Meta has just unveiled the basics of its data2vec system, a system that aims to revolutionize AI with an approach that is both generalist and more autonomous than ever.
Like all humans, you have a very impressive capacity for abstraction. If we offer the same information to several of us in different forms (text, image and video, for example), everyone will be more or less able to achieve the same result. An observation that seems obvious, but which is in fact a real small bioalgorithmic feat.

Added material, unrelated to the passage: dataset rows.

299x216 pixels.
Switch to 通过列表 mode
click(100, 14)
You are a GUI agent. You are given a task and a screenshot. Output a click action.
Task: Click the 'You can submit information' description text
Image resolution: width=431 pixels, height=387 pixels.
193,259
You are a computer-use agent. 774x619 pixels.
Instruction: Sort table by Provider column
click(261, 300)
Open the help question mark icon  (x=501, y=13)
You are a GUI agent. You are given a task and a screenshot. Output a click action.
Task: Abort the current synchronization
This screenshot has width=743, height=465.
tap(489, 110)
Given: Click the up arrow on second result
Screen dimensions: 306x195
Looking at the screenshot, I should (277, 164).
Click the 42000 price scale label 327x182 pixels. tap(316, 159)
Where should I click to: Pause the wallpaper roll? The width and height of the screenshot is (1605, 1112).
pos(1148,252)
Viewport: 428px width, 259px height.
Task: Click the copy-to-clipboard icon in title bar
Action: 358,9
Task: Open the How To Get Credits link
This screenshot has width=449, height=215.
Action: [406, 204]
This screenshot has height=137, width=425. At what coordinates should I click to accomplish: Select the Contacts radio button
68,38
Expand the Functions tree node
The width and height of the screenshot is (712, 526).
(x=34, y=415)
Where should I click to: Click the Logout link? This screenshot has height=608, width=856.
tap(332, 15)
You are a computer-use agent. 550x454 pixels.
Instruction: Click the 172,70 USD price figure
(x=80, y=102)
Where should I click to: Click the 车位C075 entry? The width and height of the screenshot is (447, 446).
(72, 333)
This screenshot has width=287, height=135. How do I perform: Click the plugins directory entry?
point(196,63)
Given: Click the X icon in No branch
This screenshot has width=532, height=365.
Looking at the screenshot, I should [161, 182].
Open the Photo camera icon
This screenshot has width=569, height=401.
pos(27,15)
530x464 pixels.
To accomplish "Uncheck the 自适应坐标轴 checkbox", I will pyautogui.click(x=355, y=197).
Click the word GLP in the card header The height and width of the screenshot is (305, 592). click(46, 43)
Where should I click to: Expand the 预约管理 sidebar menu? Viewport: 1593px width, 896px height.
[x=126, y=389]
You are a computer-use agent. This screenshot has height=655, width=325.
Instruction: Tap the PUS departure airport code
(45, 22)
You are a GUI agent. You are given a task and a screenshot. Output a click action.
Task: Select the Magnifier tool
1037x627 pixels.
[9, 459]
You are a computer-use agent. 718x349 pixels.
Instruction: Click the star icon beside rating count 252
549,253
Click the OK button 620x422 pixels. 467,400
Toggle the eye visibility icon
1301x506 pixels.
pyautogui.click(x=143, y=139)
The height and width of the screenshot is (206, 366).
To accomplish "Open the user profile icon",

Because this flexibility is one of the determining aspects of human intelligence. Conversely, the rigidity of the machines is a significant barrier that still prevents the use of this technology in sectors where it could work wonders. But we’re probably not far from that point thanks to Meta AI research.
Indeed, the firm announced the genesis of data2vec. This is a program presented as the “first high performance self-supervised algorithm that works with multiple modalities.” In practice, data2vec works simultaneously on the voice, visual and textual parts to try to produce a more accurate, complete and coherent dataset.
What is self-supervision?
Today, the majority of AI applications are still based on so-called “supervised” systems. They work thanks to huge databases, each element of which must be carefully annotated; in essence the objective is to explain to the machine what is expected of it to allow it to extrapolate on new data, this time not labeled.
For example, to train an AI capable of recognizing animals, it will be necessary to recover thousands of images and start by explaining to the AI that image A represents a dog, while image B represents a cow… and so on. You will have understood it, it is a process which is extremely time consuming at best. And at worst, it may simply be impossible to collect enough data to train an AI for the desired task.
Self-taught experts, but too specialized
This is where self-supervised AIs come in. It is a subdivision of artificial intelligence research where machines learn by themselves, directly from their environment and without any labeled data. It’s a concept that has already led to quite spectacular advances; Google AI, for example, has developed a self-supervising system capable of classifying medical images with phenomenal precision.
But the concept also has its limits, one of which has very concrete implications. Indeed, if humans seem able to learn in a similar way regardless of information format, this is not the case for machines. Unlike us, self-supervised learning algorithms can reach wildly different conclusions if given the same information in different forms (Meta calls it “modalities”), such as text, sound, or video.
This means that self-supervising algorithms must be trained for a very specific task, and are often limited to a single modality; with traditional methods, for example, it is impossible to train an AI that generates text in the same way as a text-to-speech program. The research was therefore still awaiting a holistic system, able to work both in a self-supervised way, but also on several modalities at the same time – much like human intelligence does. And that’s what Meta researchers have managed to produce with data2vec.
A generalist algorithmic mille-feuille
Here, their algorithm works in parallel on several units of different modalities at the same time. For this, data2vec takes height and itself trains several “sub-algorithms”. He can thus offer a result that is as coherent and relevant as possible from a wide range of very different information.
To illustrate the concept, imagine a fictitious working group composed of different experts – the subsystems responsible for each modality. Problem: if these experts are each extremely competent in their field, they understand absolutely nothing about the work of their colleagues and therefore do not have a global visione. There is therefore a need for an impartial hub, able to synthesize the work of different experts into a single result. And it is precisely this role of hub that data2vec assumes.
Specifically, the system starts by generating an abstract representation (in practice, a layer of a neural network) of an image, text, or audio clip. This representation, which “physically” corresponds to a layer of the neural network, can be interpreted by all the other subsystems; in essence, it is more or less the briefing from the group leader to the various experts.
This then allows each subsystem to work individually on this representation in using all the data, and not just those that usually fall within his specialty. All of these contributions are then synthesized to achieve a single, consistent result.
A revolutionary paradigm shift
Meta explains that this generalist and holistic approach would be able to outperform single-purpose algorithms in certain critical areas, such as computer vision and voice work. “Data2vec demonstrates that these self-supervised algorithms are able to work with different modalities, and even do it better than the best current algorithms”, explains the press release.
With such a system, researchers will be able to free themselves from the tiresome and time-consuming labor of labeling; they will therefore have more time to work on the theory and strengthen their algorithms; the promise of real scientific progress. This is therefore a major development; the concept of data2vec could have not only spectacular but also very concrete repercussions in a host of fields. Case to follow!
The text of the study is available here.